Through the intensity of the training--the way it brings your right up to the thin veil between life and death--I am formulating some ideas surrounding eating disorders and how they are essentially a precursor to death and hospice-level care; if not physically, then most definitely spiritually.
I don't know how one just "gets" an eating disorder. I have never understood that.
Based on my loose hypothesis, I have been dying for twenty years.
Maybe that is why I appreciate life's beauty so deeply. I always feel I am on borrowed time.

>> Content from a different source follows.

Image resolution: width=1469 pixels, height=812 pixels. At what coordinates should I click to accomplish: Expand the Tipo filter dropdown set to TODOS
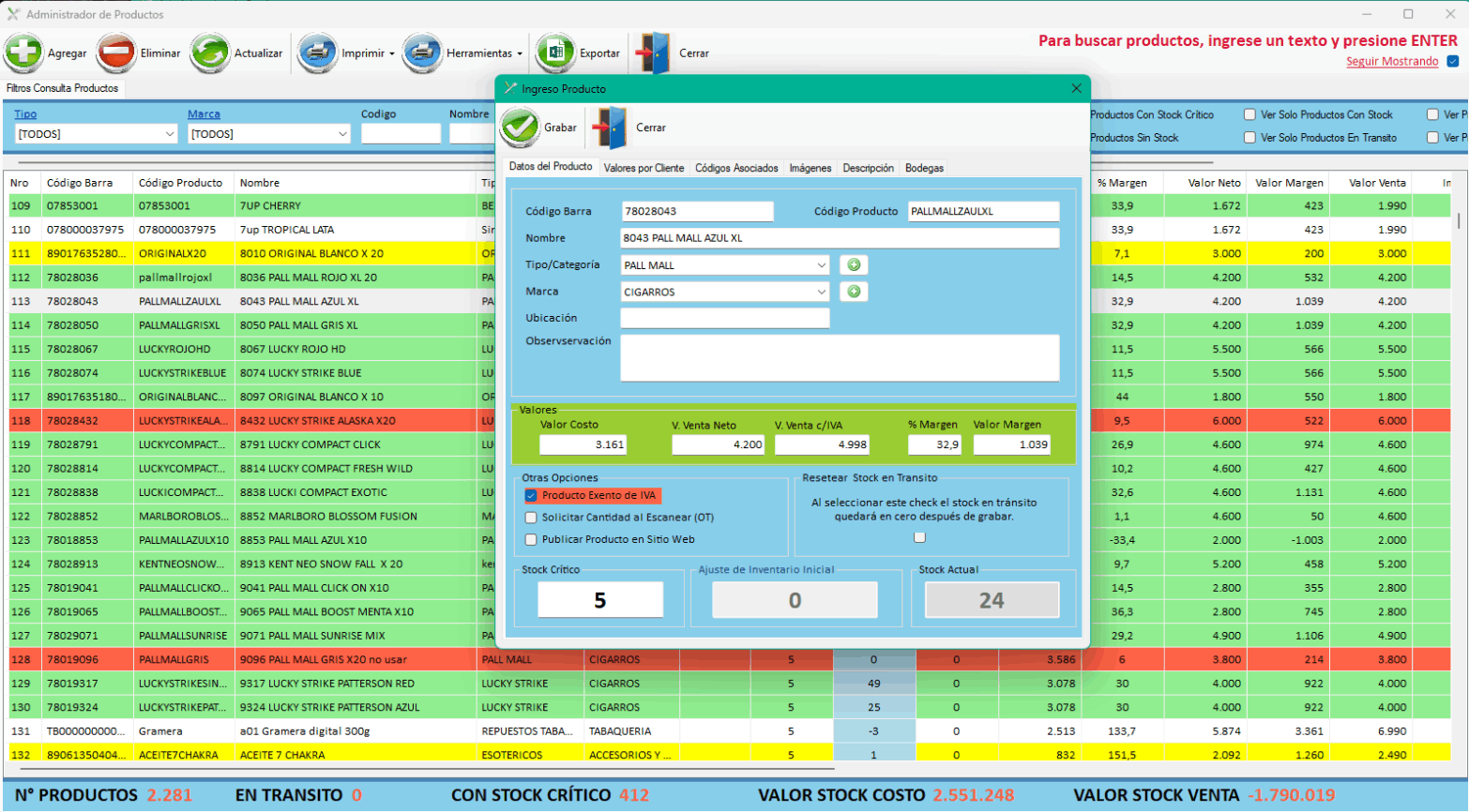pyautogui.click(x=170, y=134)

This is the gift of suffering.
In her book, On Death and Dying, Swiss-born psychiatrist Elizabeth Kubler-Ross outlines the five stages of grief in the dying process: denial, anger, bargaining, depression, and acceptance. Living life with an eating disorder, I guarantee a person goes through one or all of these stages. One MUST go through these stages and the last and final stage, acceptance, will determine the prognosis.
ACCEPTANCE can come in two forms for the woman (or man) who suffers with an eating disorder.
- I accept that I have an eating disorder, and I am powerless against it. It is my death sentence.
- I accept that I have an eating disorder, and I acknowledge the astonishing light of my own being. I grieve the loss of the days, months, and years of time lost to the neurotic counting of calories or bending over the toilet to purge. I move forward in the direction of my dreams. Twenty-four brand new hours are before me, and I choose--I ACCEPT--life.
There will be much more on this topic, but I need to make some more connections and theories. Good quality of life is the ultimate goal on the road to happiness. As often as you can, choose life.